И тот же Бене становится патетичным, несколько велеречивым, едва под его пером начнут оживать прекрасные страницы американской истории, вписанные революционерами 1776 года, а затем борцами против рабства, мечтавшими о неущемленной демократии, об истинном царстве справедливости.
Две эти стихии - едкое остроумие и высокая риторика - существуют, почти не пересекаясь, в творчестве Бене до самого конца 20-х годов, когда увидел свет его поэтический манифест, каким оказалась поэма "Тело Джона Брауна". Заглавием поэмы послужила строка песни, с которой шли на поле боя полки северян. В 1859 году, за два года до Гражданской войны Джон Браун с небольшим отрядом поднял восстание, послужившее ее прологом. Восстание подавили, а Джона Брауна повесили, но в памяти народа он остался навеки. О его мужестве на бастионах форта Харперз-Ферри, а потом в суде ходили легенды. Он становился фольклорным персонажем и приобретал те обобщенные черты, которые всегда присущи героям, вбирающим в себя целые пласты исторического опыта нации.

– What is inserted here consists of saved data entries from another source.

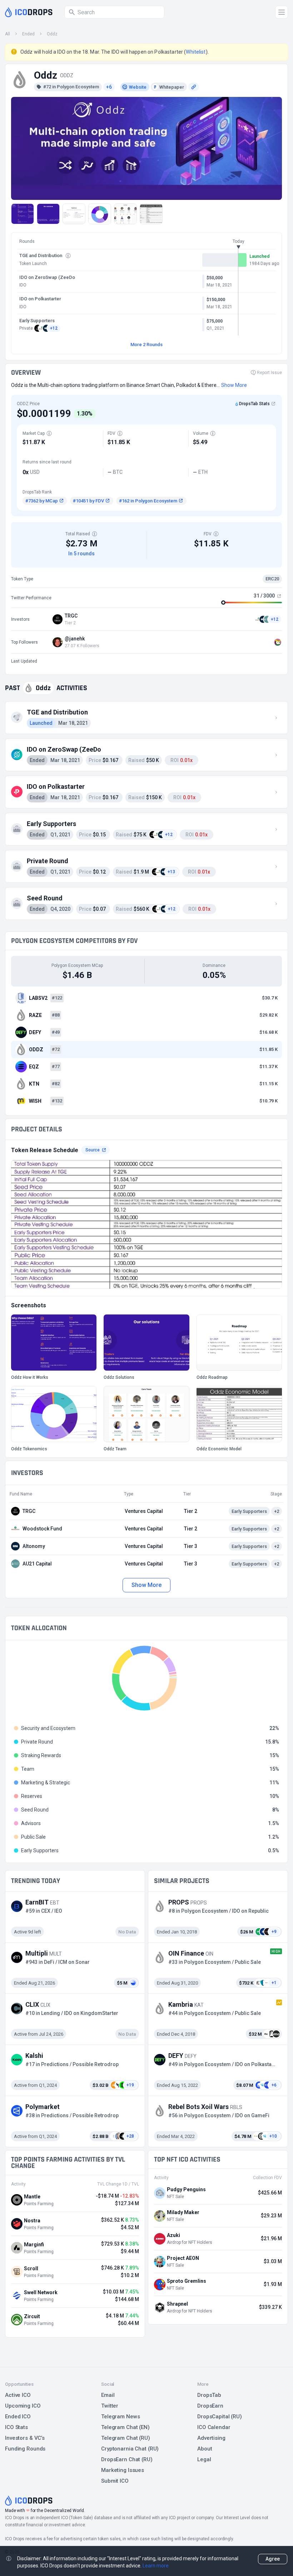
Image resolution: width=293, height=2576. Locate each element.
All (7, 33)
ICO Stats (16, 2427)
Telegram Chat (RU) (125, 2438)
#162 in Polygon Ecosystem (148, 500)
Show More (146, 1585)
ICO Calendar (213, 2427)
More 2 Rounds (146, 344)
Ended (28, 33)
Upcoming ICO (23, 2406)
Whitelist (195, 52)
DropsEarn (210, 2406)
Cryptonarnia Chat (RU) (130, 2448)
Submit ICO (115, 2481)
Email (107, 2395)
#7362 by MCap (41, 500)
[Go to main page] (29, 12)
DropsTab (209, 2395)
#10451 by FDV (88, 500)
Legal (204, 2459)
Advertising (211, 2438)
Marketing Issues (122, 2470)
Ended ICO (18, 2416)
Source (92, 1149)
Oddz (52, 33)
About (204, 2448)
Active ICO (18, 2395)
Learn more (156, 2565)
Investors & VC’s (25, 2438)
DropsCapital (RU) (219, 2416)
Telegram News (120, 2416)
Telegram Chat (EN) (125, 2427)
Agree (272, 2559)
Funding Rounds (25, 2448)
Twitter (109, 2406)
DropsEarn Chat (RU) (127, 2459)
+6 (109, 87)
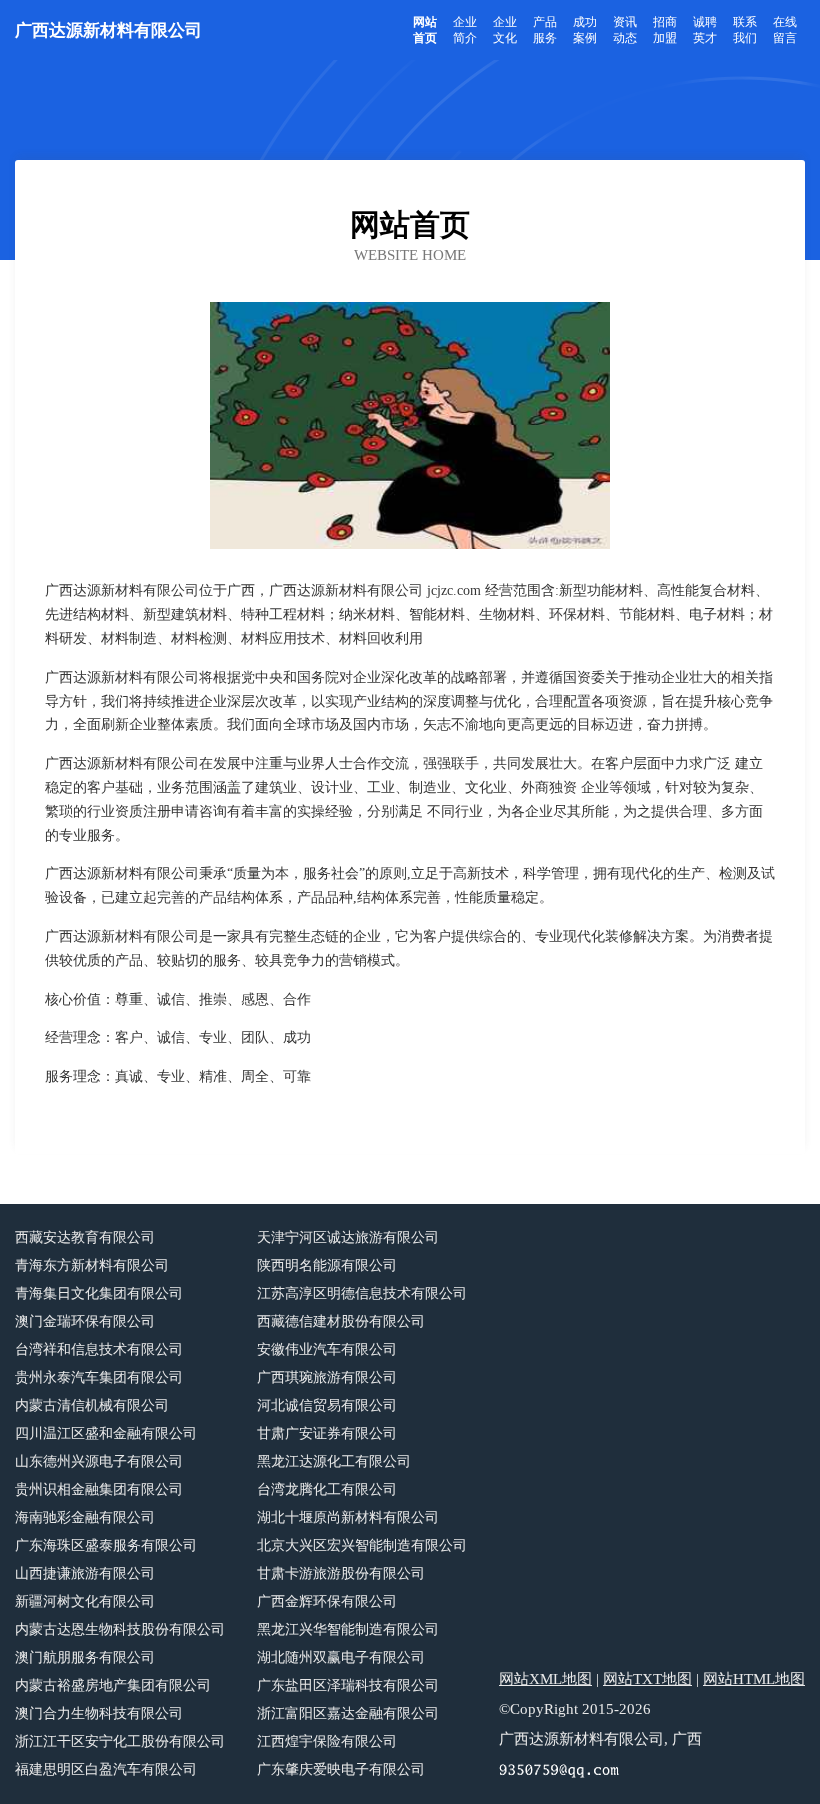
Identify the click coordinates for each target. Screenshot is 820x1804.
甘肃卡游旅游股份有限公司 (341, 1573)
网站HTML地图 (754, 1679)
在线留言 (785, 30)
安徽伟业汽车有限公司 (327, 1349)
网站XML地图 (545, 1679)
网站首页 (425, 30)
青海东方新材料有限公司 (92, 1265)
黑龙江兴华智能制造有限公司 (348, 1629)
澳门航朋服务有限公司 (85, 1657)
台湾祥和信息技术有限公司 (99, 1349)
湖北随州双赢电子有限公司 (341, 1657)
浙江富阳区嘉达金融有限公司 (348, 1713)
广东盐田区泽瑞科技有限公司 (348, 1685)
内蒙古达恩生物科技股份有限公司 (120, 1629)
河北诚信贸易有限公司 (327, 1405)
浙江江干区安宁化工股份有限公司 (120, 1741)
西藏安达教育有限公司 (85, 1237)
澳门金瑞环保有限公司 (85, 1321)
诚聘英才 (705, 30)
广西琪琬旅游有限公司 (327, 1377)
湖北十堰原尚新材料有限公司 (348, 1517)
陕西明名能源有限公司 (327, 1265)
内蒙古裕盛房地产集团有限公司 (113, 1685)
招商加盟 (665, 30)
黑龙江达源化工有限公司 (334, 1461)
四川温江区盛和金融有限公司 (106, 1433)
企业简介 (465, 30)
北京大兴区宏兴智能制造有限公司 (362, 1545)
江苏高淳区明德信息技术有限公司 (362, 1293)
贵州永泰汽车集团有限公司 (99, 1377)
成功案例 (585, 30)
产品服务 (545, 30)
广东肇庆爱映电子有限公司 (341, 1769)
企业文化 (505, 30)
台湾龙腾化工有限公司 (327, 1489)
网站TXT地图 (647, 1679)
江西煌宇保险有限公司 (327, 1741)
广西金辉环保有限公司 (327, 1601)
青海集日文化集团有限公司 (99, 1293)
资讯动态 (625, 30)
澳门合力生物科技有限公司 (99, 1713)
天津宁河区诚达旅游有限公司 (348, 1237)
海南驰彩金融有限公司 (85, 1517)
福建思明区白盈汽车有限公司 (106, 1769)
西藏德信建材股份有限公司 (341, 1321)
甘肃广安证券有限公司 (327, 1433)
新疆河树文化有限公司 (85, 1601)
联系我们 (745, 30)
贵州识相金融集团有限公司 (99, 1489)
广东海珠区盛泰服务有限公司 (106, 1545)
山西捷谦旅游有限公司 (85, 1573)
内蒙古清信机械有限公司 (92, 1405)
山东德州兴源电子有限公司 (99, 1461)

Такие герои притягивали Бене неодолимо. Он видел в них исток и начало американского самосознания, сгусток энергии, определившей динамику движения американской истории в ее величественных взлетах и трагических кульминациях. Опасность, подстерегавшая Бене, пока он придерживался подобного взгляда на фольклор и на всю национальную мифологию, обнаружилась быстро - ею была идеализация, чреватая поэтической выспренностью и риторикой. Бене воспевал исходный героический порыв и терялся перед противоречиями, обусловившими последующее угасание или перерождение идеалов, так отчетливо выраженных в людских судьбах, которые сделались преданием. Первотолчок не сопрягался с завершением, отнюдь не оправдавшим великих ожиданий; начала и концы не обретали в поэзии Бене художественного единства. Происходила мифологизация истории, тогда как целью Бене была историческая правда.